Triste
este país desvencijado el mío al que han convertido en una ranchería
destartalada y lúgubre. No he encontrado antónimo suficiente para “milagro”,
pero en estos días de loas a la invasión y al anti imperialismo, por lo que
electoralmente pudieran tener de prósperas esas trincheras trasnochadas al
acorralado gobierno, escuché avergonzado decir a un ciudadano en una
interminable cola trashumante en busca de jabón, que se trataba de una
“venezolanada” eso de convertir al abono
en estiércol.
Y
que Venezuela sea un país rico mientras crece como la verdolaga la pobreza, del
espíritu incluido, es una mentira catedral, a pesar de que el régimen cacaree
fanfarrón, para darse un tupé que lo descubre, en un exceso más con el que
quiere cubrir su dictadora desnudez, que somos (sic) la nación con mayores
reservas petrolíferas probadas del universo entero. ¿Y qué?
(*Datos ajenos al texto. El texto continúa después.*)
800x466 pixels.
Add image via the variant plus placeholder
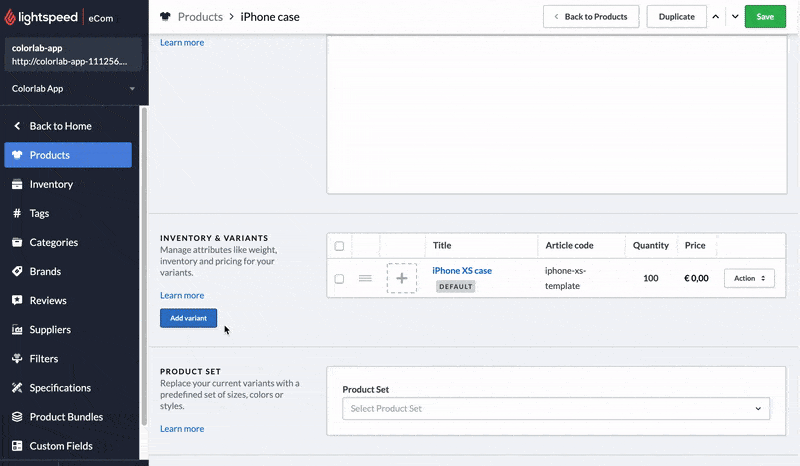pos(401,278)
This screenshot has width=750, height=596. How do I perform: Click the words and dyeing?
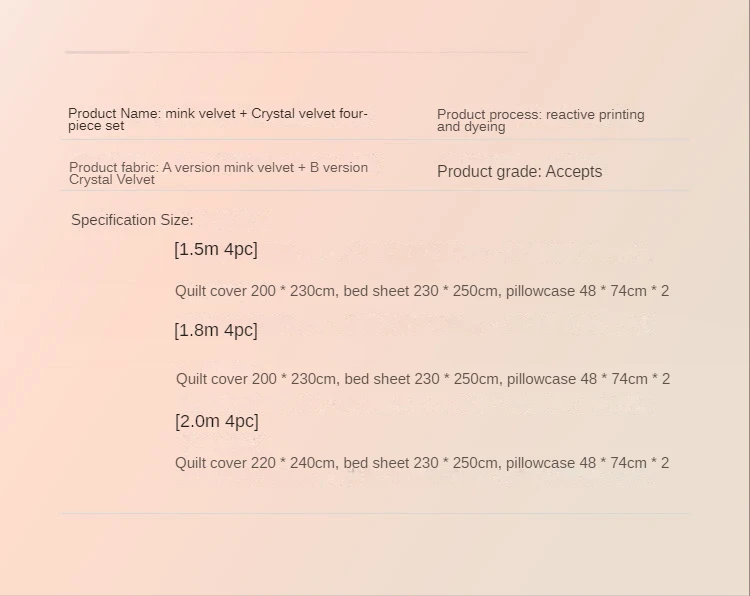click(x=471, y=127)
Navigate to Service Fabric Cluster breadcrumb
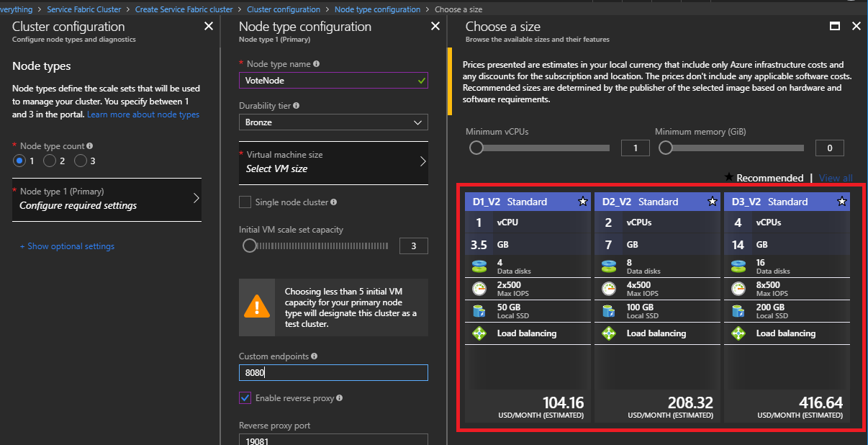The height and width of the screenshot is (445, 868). 84,9
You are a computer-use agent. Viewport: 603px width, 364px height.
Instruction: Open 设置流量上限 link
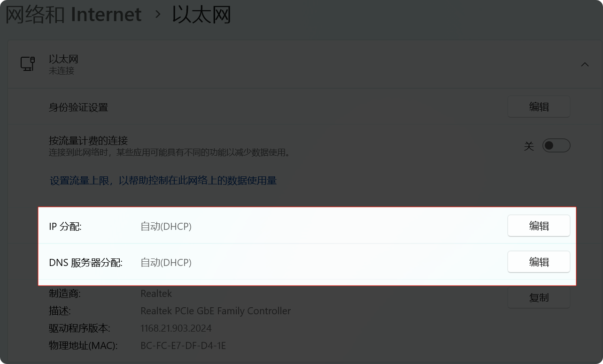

Como si eso nos
hiciera imprescindibles, poderosos o prósperos. Verborrea, desplante, buche y
pluma no más.
La
Venezuela de hoy es un lugar tan triste y agrego peligroso, que ya ni desde
lejos se le parece al del recuerdo aquel y vago del hasta ayer no más, que
habría que pedir segundas opiniones, porque de una enfermedad terminal se trata
este abandono. Porque una nación supongo, es un conjunto de prismas enaltecidos
en un sentimiento en el que se multiplican en el tiempo, enfoques y
diferencias, riquezas y necesidades. Eso fuimos o al menos lo creíamos. Ya no.
Ahora lo de moda es la calcomanía de la lucha de clases.
Y
agrego a esta penuria la secuestrada geografía que alejada y esquiva, se oculta por que ya no somos libres para explorarla.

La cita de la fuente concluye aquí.